Quadruple Bypass Burger

I would no issue eating the Quadruple Bypass Burger, just not regularly.

Sometimes the solution is not sexy and not what we want to hear. Sometimes the solution sounds terrible, but the thing is, a quality solution fixes the problem. A poor solution only covers up the problem to be revisited later. Personally, I like problems to be fixed the first time. Maybe before people decide that they should cut out a food group or take a pill they should ask themselves, “What am I doing that could be outside of dietary recommendations?” Or, “What kind or relationship do I have with food?” And then they should talk to a professional. We are problem solvers, not problem hiders. Eat well. Be well. Live well.

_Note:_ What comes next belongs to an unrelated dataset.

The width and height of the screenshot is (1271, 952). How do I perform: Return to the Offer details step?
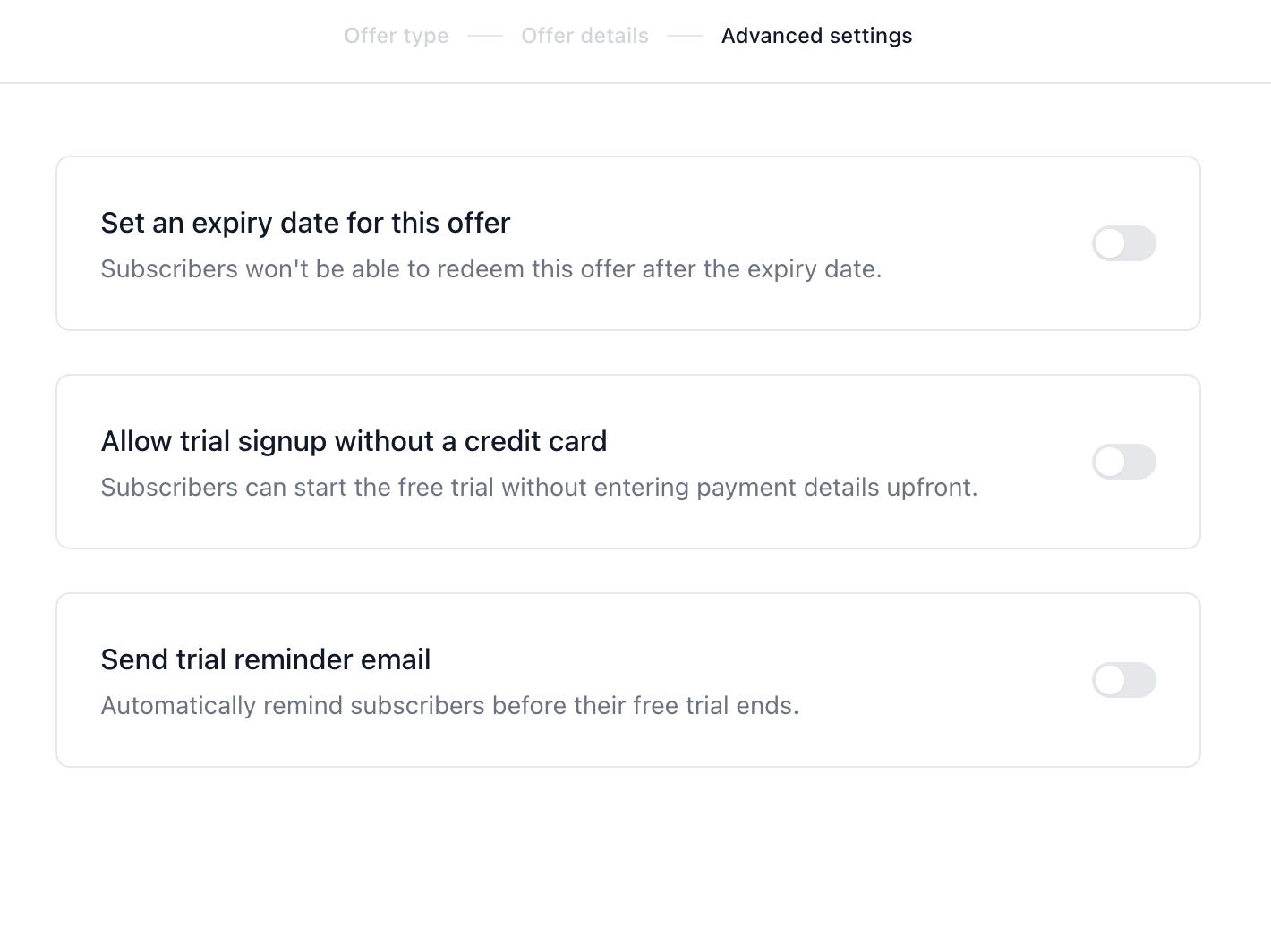(x=585, y=36)
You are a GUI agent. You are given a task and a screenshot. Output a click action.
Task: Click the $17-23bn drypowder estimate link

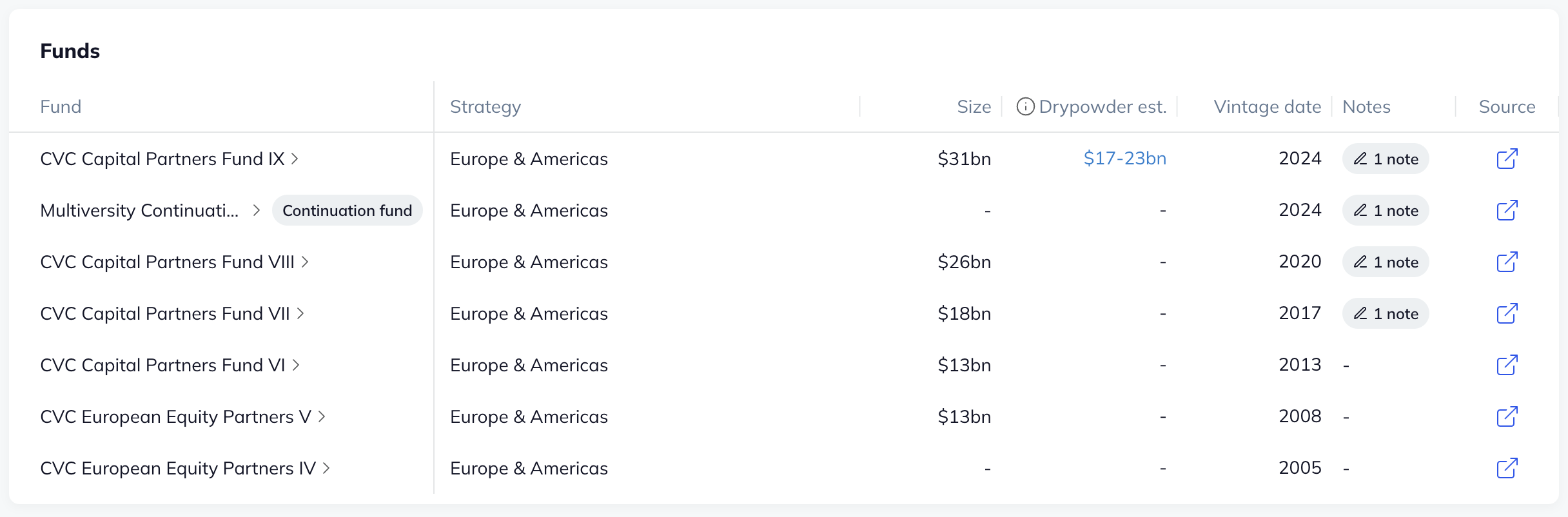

Curried Orange Ginger Pasta.  Serves 2


1 cup cooked pasta

1 cup each, cubed ham (cooked), crumbled feta cheese, and coined carrots

1/2 cup sliced red onion, or whatever onion you want

1/4 tsp each smoked paprika, curry powder, black pepper, and ginger powder

salt to taste

1 orange

1 tbsp oil


Heat oil and spices in skillet on medium high heat. Once hot add the carrots and ham. Heat for 1-2 minutes then add the onions and heat until they start to soften. Now add the pasta, and juice from the orange. Continue heating for another minute or till everything is hot and evenly mixed. Remove from heat, plate, and add feta to each dish.